__EXERCISE DETAILS__.
Print the data lines word for word, starting at the line that contains "Identify the location of indicator2-tick: 2166.1128." and stopping after the line that contains "(1866, 616).". Leave the pictures out of your output.

=== Begin Enclosure ===

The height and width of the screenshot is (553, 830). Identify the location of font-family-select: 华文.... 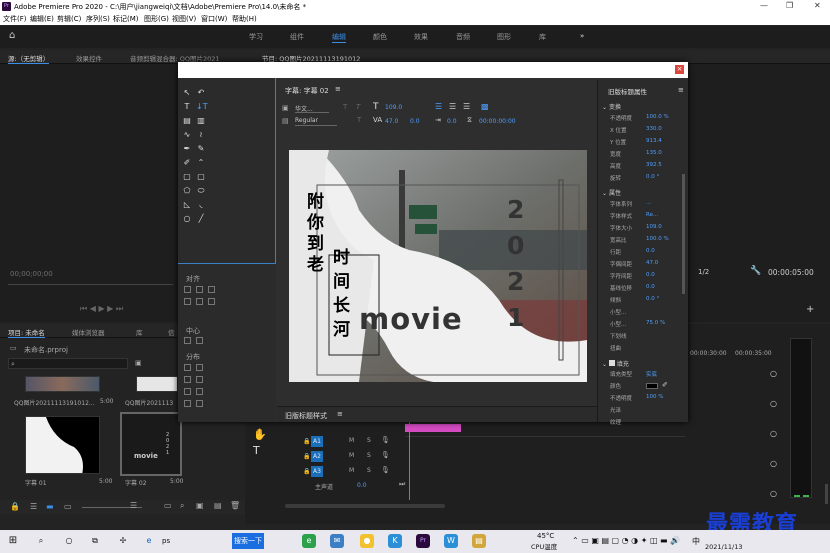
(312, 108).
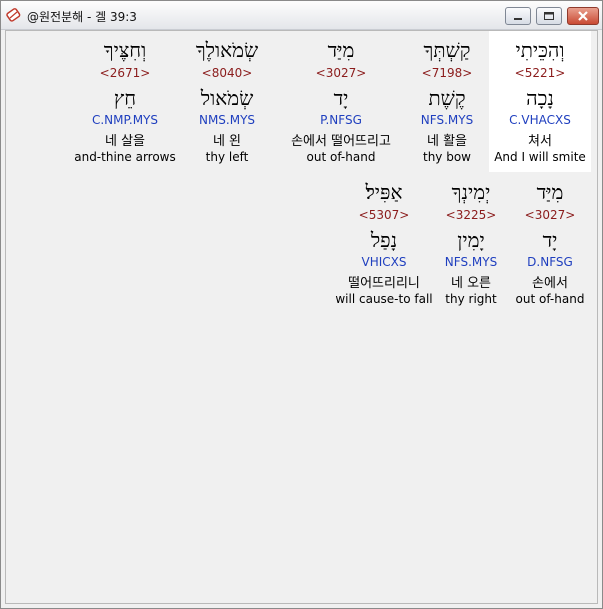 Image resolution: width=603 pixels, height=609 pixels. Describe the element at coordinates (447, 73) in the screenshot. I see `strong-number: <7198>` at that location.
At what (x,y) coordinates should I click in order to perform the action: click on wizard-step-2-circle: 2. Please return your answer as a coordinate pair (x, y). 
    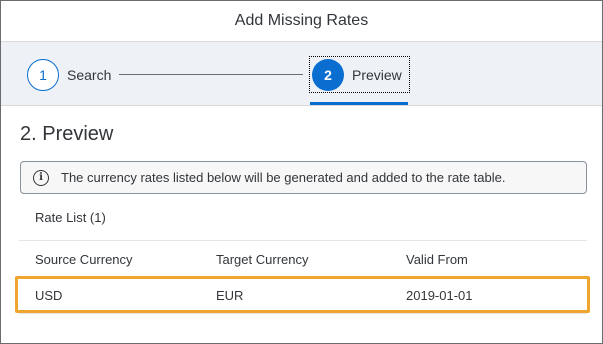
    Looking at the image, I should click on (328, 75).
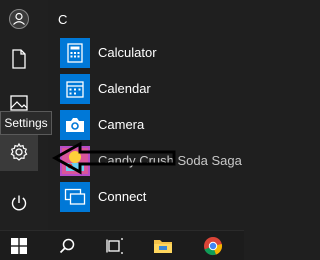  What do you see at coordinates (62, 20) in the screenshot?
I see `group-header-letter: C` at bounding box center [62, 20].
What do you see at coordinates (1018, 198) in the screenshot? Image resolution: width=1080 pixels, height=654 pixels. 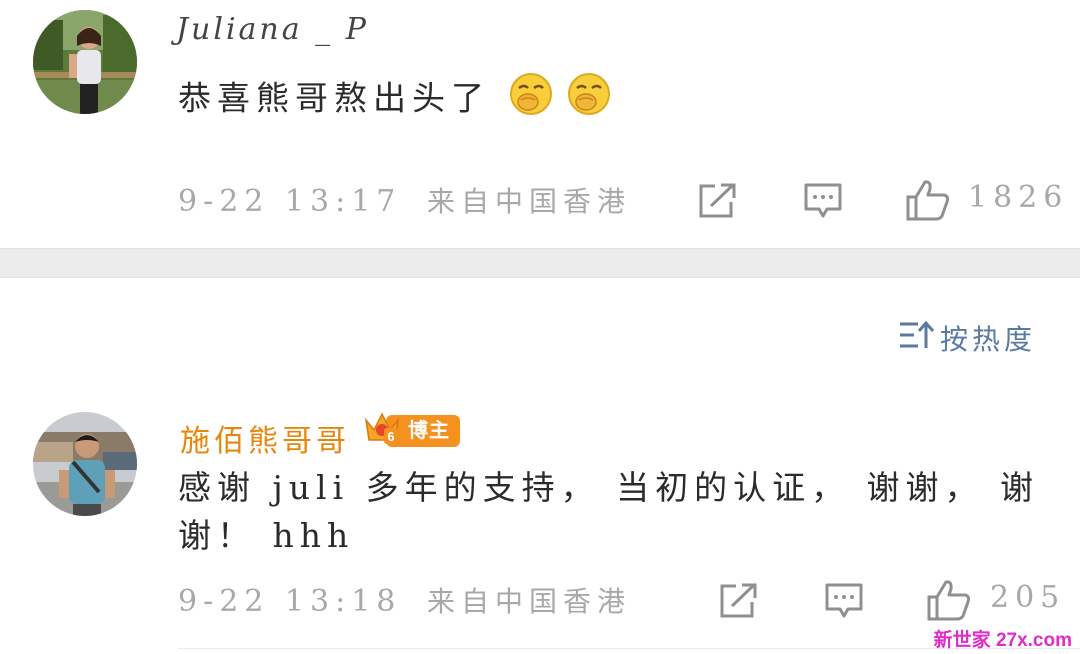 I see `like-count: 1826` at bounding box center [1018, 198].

=== End Enclosure ===
=== Begin Enclosure ===

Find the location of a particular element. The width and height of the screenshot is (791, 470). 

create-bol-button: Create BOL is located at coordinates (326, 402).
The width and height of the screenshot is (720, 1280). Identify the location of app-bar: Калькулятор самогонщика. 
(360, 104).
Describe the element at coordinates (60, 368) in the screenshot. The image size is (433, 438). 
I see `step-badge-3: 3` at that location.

=== End Enclosure ===
=== Begin Enclosure ===

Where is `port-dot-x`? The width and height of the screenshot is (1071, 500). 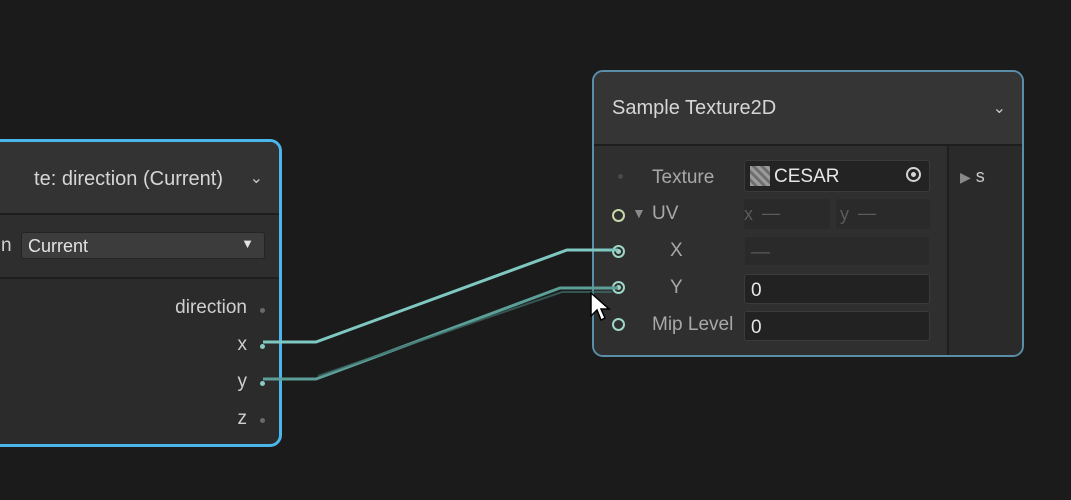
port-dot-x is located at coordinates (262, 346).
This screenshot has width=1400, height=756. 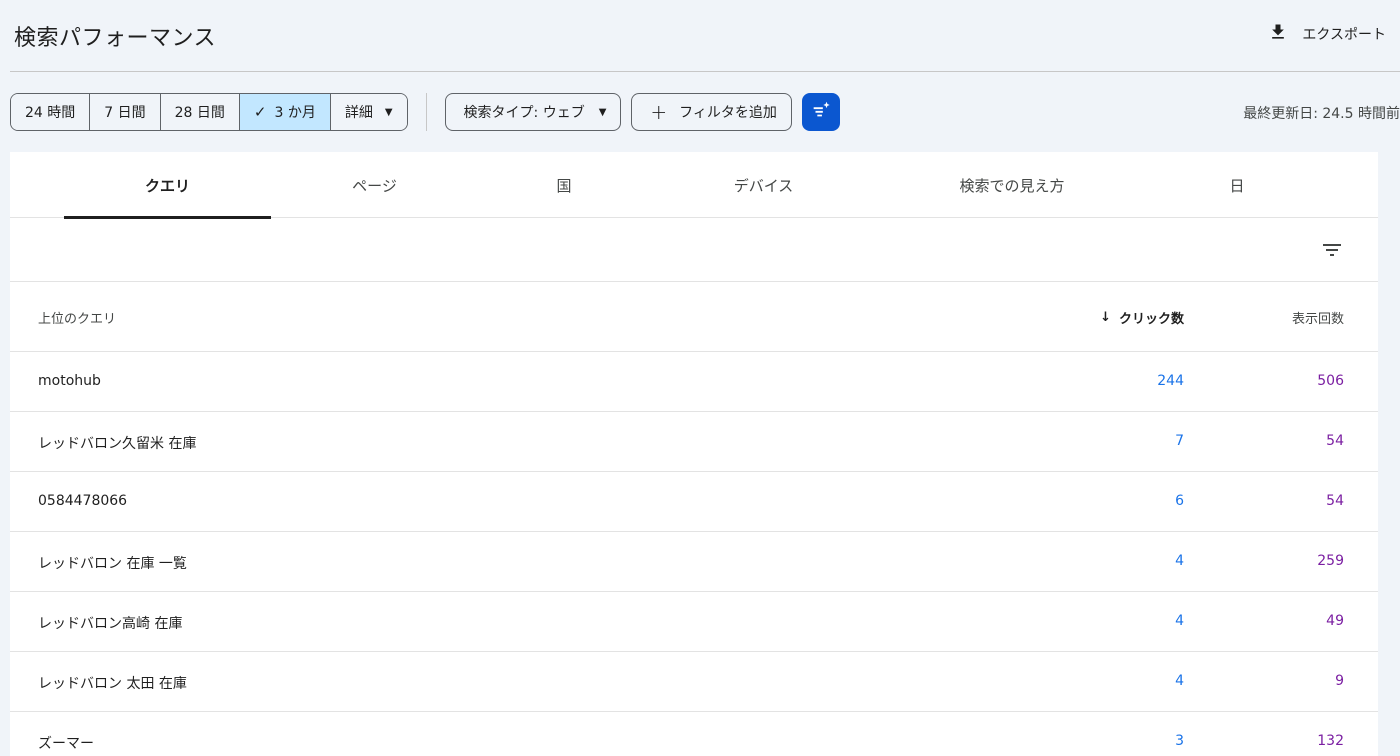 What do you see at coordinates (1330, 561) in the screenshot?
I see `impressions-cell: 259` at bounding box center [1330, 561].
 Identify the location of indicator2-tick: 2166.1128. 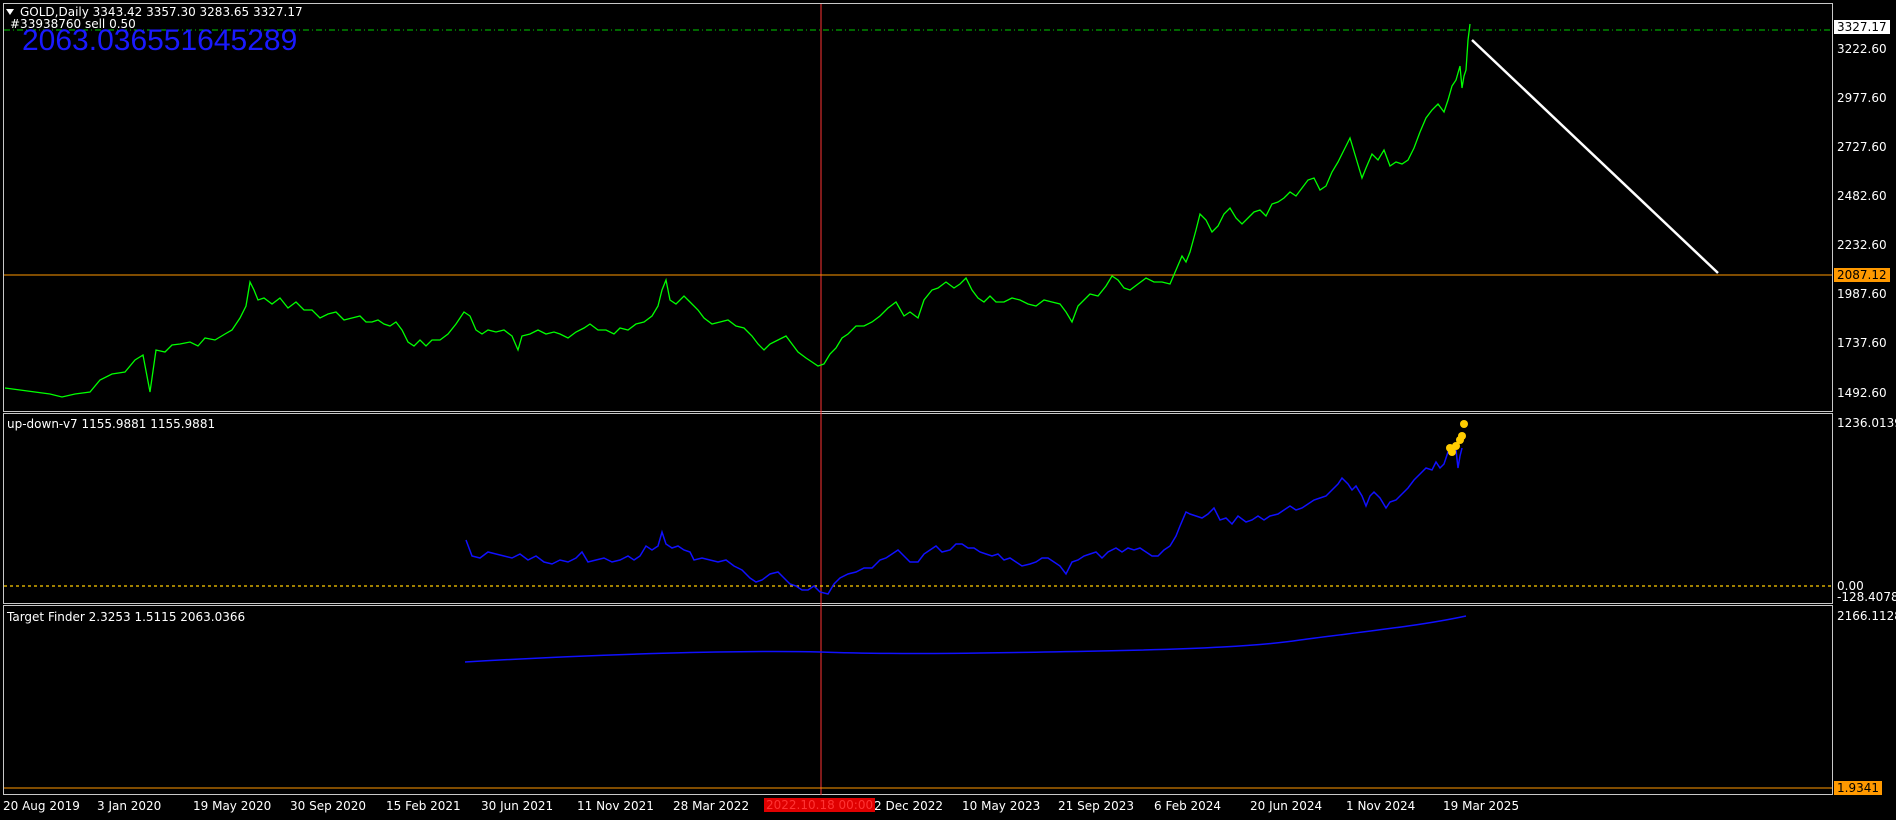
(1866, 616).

=== End Enclosure ===

__RESPONSE AREA__.
 Identify the location of indicator2-tick: 2166.1128. 
(1866, 616).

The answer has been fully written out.